WORK TO DO:
1. What aim behind the design of Tribunal does the article on The Elder Scrolls III: Tribunal give for making it a self-contained experience? Answer in one to three sentences.
2. Write the next part of the article on The Elder Scrolls III: Tribunal, starting after its last sentence.
======== EXCERPT PROVIDED
- Developer: Bethesda Game Studios
- Publisher: Bethesda Softworks
- Producer: Ashley Cheng
- Designer: Ken Rolston
- Programmer: Craig Walton
- Artists: Matthew Carofano Christiane Meister
- Writers: Gavin Carter Brian Chapin Mark E. Nelson
- Series: The Elder Scrolls
- Engine: Gamebryo
- Platforms: Microsoft Windows Xbox (GOTY Edition)
- Release: NA: November 8, 2002; UK: November 29, 2002;
- Genre: Action role-playing
- Mode: Single-player

= The Elder Scrolls III: Tribunal =

The Elder Scrolls III: Tribunal is an expansion for the role-playing video game The Elder Scrolls III: Morrowind by Bethesda Softworks, released in November 2002. The first of two expansions released for Morrowind, Tribunal is set in Mournhold, the capital of the province of Morrowind, and a self-contained city disconnected from the original game. The central quests task the player to resolve the tensions between the King of Morrowind, Hlaalu Helseth, and the Living God Almalexia. The expansion includes quality of life additions, including alterations to the game's quest journal and map.

Developed following the release of Morrowind, Tribunal was based on earlier concepts and settings in The Elder Scrolls series. The developers aimed to create a self-contained experience that explored the characters and mythology of the 'Living Gods' of the Tribunal, a key element of the narrative in the original game. Upon release, Tribunal received positive reviews, with praise for its gameplay improvements, greater difficulty, and setting, and criticism directed to the linear and short nature of the expansion and ongoing technical issues with the game. The reception of Tribunal influenced the game's second expansion, The Elder Scrolls III: Bloodmoon, released in 2003.
================
======== DATA SECTION
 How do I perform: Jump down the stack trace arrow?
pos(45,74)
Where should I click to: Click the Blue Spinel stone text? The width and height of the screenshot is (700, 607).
================
RESULTS:
1. The developers wanted a self-contained experience that explored the characters and mythology of the "Living Gods" of the Tribunal. These gods were a key element of the narrative in the original Morrowind.

2.
==Gameplay==

Sortable entries in the player journal were cited by reviewers as an important quality of life addition to Morrowind.

Gameplay in Tribunal is identical to Morrowind, with the game functioning as an extension of quests and open-ended locations to explore. The main addition to Tribunal is the inclusion of a city, Mournhold. Mournhold is not a contiguous part of the game world in Morrowind, and players are required to access the area through a teleportation service, with certain features such as levitation disabled to conceal the city's separation from the game world. Access to the content in Tribunal is possible after the player first goes to sleep, which will trigger the initial quest leading the player to a service that can teleport them to Mournhold.

Tribunal features several minor quality of life gameplay additions, including the modification of the game's quest journal system. In the original game, the journal records entries in linear chronological order, which can become lengthy and cumbersome as the game progresses. Tribunal introduces changes to the journal interface allowing a player to sort their journal by quest name and distinguish between active and completed quests. Other interface additions include the ability to annotate the game's map. The expansion introduces hireable followers who can travel with the player. This includes a mercenary who can use weapons and armor provided by the player, so long as they are paid a regular fee. The player can hire a pack rat who can carry items from the player's inventory. In addition, the Museum of Artifacts provides the player with an avenue to sell high-value items obtained in the original game.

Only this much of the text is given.